=== DOCUMENT SECTION ===

Design of ideal vibrational signals for stinkbug male attraction through vibrotaxis experiments

Abstract

Background: Many groups of insects utilize substrate-borne vibrations for intraspecific communication. This characteristic makes them a suitable model for exploring the use of vibrations as a tool for pest control as an alternative to the use of chemicals. Detailed knowledge of species communication is a prerequisite to select the best signals to use. This study explored the use of substrate-borne vibrations for pest control of the brown marmorated stink bug (BMSB), Halyomorpha halys Stål (Heteroptera: Pentatomidae). For this purpose, we first identified the spectral and temporal characteristics that best elicit male responsiveness. Bioassays were conducted with artificial signals that mimicked the natural female calling signal. Second, we used the acquired knowledge to synthesize new signals endowed with different degrees of attractiveness in single- and two-choice bioassays using a wooden custom-made T stand.

=== DATASET SECTION ===

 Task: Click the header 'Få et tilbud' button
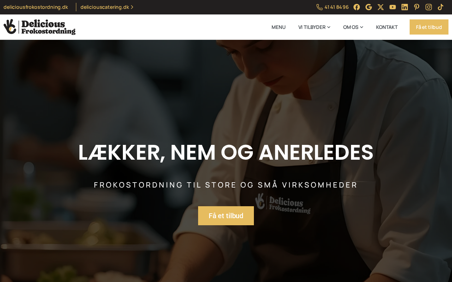pos(429,27)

===

__USING THE INFORMATION__.
(a) Translate this sentence from the stinkbug abstract into Spanish: "Detailed knowledge of species communication is a prerequisite to select the best signals to use."
(b) Answer these questions from the stinkbug abstract:
(i) Which insect species was studied for pest control?
(ii) What natural signal did the artificial signals mimic?
(iii) What apparatus was used for the single- and two-choice bioassays?
(c) Please carry the stinkbug abstract on from its last sentence.
The listing has no connection to the abstract on stinkbug vibrational signals.

__ANSWERS BY TASK__.
(a) Un conocimiento detallado de la comunicación de la especie es un requisito previo para seleccionar las mejores señales que se deben utilizar.

(b)
(i) The brown marmorated stink bug (BMSB), Halyomorpha halys Stål.
(ii) The natural female calling signal.
(iii) A wooden custom-made T stand.

(c)
Results: The results from this study showed that males were attracted to female signals along a high range of amplitudes, especially starting from a threshold of 100 μm s^-1 , a high pulse repetition time (1 s) and frequency peak corresponding to the first harmonic (76 Hz). This resulted in an "optimal" signal for use to attract males, while the choice test in the T arena showed that this signal elicits searching behavior and attracts BMSB males towards a stimulation point.

Conclusion: We confirm the use of vibrational signals as a strong tool for behavioral manipulation of male BMSB and suggest its possible use in the development of field traps and further management of this pest. © 2021 The Authors. Pest Management Science published by John Wiley & Sons Ltd on behalf of Society of Chemical Industry.

Keywords: Halyomorpha halys; biotremology; brown marmorated stink bug; insects; playbacks; vibrational communication.

FIGURE 1

Cardstock arena used for Exp1c: dominance of the harmonics and Exp1d: pulse repetition time (PRT).

FIGURE 2

(a) Plywood T‐shaped arena with dimensions; the thickness of the lateral arms is 0.4 cm. The green circle shows the release point (RP), and the red circles identify the stimulation points (SP). (b) Results of the signal amplitude propagation by changing the source of the stimulus. Values are normalized to the maximum amplitude recorded on the arena.

FIGURE 3

Spectrograms (upper) and oscillograms (lower) of FS2 signals used in the playback experiments. (a) FS2‐76, peak frequency at the first harmonic (76 Hz). (b) FS2‐even, first and second harmonics are equal. (c) FS2‐152, peak frequency at the second harmonic (152 Hz). (d) FS2‐standard, PRT at 1.5 s. (e) FS2‐fast, PRT at 1.0 s; standard. (f) FS2‐Best, FS2 with 100–150 μm s⁻¹, continuous play, 76 Hz and 1 s PRT. (g) FS2‐Worst, FS2 with 100–150 μm s⁻¹, continuous play, 152 Hz and 1.5 s PRT.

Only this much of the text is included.